The institution of Reich Commissioner was applied in Norway and in the Netherlands, and in these two countries only; it constitutes a definite concept in the general plan of Germanization, in which these two countries occupy parallel positions. In both cases the establishment of the civil administration followed hard upon the military occupation of the country. The military men, therefore, did not have to take over the administration, and during the few days which preceded the appointment of the Reich Commissioner, they confined themselves to measures concerning order.

In Norway the decree of 24 April 1940 appointed Terboven as Reich Commissioner. This decree is signed by Hitler, Lammers, and the Defendants Keitel and Frick. In Holland the decree of 18 May 1940 appointed the Defendant Seyss-Inquart as Reich Commissioner. This decree is signed by the same persons as the preceding decree, and it bears in addition the signatures of Göring and Ribbentrop.

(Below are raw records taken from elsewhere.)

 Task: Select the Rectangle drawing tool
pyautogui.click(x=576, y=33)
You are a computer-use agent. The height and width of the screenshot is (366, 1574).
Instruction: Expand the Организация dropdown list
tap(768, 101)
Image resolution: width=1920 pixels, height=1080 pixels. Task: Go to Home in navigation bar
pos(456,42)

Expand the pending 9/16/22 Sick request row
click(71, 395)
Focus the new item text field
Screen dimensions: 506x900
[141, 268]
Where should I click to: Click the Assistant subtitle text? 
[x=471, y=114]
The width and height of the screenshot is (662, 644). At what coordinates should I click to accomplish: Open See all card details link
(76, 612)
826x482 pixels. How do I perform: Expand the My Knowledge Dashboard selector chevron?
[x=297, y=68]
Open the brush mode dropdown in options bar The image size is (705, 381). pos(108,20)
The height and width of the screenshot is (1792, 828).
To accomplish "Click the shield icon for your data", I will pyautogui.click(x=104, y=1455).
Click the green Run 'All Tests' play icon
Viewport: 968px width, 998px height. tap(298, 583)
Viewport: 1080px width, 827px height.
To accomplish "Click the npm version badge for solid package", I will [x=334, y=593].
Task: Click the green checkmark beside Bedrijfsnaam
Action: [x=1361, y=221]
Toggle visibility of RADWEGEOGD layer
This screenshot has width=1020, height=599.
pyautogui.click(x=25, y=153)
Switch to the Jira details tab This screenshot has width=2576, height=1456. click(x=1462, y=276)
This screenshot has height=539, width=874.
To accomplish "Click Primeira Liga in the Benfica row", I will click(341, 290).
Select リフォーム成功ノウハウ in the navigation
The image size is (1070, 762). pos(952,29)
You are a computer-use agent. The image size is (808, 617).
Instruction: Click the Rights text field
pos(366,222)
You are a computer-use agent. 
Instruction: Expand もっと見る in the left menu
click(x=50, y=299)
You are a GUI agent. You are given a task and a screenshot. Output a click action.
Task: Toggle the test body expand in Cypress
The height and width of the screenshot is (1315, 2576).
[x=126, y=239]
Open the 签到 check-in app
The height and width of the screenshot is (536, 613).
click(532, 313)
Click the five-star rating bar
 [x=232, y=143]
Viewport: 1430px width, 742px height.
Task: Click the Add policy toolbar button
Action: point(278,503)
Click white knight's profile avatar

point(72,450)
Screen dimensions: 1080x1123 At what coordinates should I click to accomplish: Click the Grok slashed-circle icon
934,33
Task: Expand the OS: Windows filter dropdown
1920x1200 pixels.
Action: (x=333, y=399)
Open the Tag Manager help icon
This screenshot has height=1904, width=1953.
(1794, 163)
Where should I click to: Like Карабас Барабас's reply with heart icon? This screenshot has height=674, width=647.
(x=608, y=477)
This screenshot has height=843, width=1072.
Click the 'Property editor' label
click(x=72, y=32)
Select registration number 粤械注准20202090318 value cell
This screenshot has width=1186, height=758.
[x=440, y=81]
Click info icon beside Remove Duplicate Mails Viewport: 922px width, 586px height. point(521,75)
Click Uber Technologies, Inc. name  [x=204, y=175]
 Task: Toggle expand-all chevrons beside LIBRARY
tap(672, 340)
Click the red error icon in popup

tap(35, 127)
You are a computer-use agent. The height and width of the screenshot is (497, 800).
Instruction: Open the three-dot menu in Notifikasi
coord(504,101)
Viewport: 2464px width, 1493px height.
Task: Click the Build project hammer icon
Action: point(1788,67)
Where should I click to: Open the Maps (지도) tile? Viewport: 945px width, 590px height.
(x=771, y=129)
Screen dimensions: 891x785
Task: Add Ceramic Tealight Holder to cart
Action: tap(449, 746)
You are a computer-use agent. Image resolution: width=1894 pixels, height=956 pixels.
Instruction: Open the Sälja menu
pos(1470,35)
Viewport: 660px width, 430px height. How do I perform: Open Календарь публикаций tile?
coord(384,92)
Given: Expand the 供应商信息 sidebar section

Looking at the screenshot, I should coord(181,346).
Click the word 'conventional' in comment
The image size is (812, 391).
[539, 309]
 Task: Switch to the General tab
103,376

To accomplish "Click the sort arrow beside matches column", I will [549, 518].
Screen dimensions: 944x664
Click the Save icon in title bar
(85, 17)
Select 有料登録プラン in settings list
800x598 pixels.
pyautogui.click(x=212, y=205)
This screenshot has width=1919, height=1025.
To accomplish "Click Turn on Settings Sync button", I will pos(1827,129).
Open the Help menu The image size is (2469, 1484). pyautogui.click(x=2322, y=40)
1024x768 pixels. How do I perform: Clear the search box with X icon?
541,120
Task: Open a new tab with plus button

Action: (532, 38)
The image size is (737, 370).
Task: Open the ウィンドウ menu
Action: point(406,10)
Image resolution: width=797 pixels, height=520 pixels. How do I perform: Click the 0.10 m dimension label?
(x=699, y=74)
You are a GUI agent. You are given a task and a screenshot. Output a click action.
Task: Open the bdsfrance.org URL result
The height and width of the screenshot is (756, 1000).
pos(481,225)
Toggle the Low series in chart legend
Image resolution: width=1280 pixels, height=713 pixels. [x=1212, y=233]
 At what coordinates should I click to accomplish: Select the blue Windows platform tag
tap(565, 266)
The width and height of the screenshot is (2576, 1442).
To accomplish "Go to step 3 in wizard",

The decrees appointing the Reich-Commissioners also defined their functions as well as the division of the functions between the civil commissioner and the military authorities. I am not submitting these two decrees as documents since they are direct acts of German legislation. The decree concerning Norway provides in its first article:

“The Reich Commissioner has the task of safeguarding the interests of the Reich, and of exercising supreme power in the civil domain.”—The decree adds—“The Reich Commissioner is directly under me and receives from me directives and instructions.”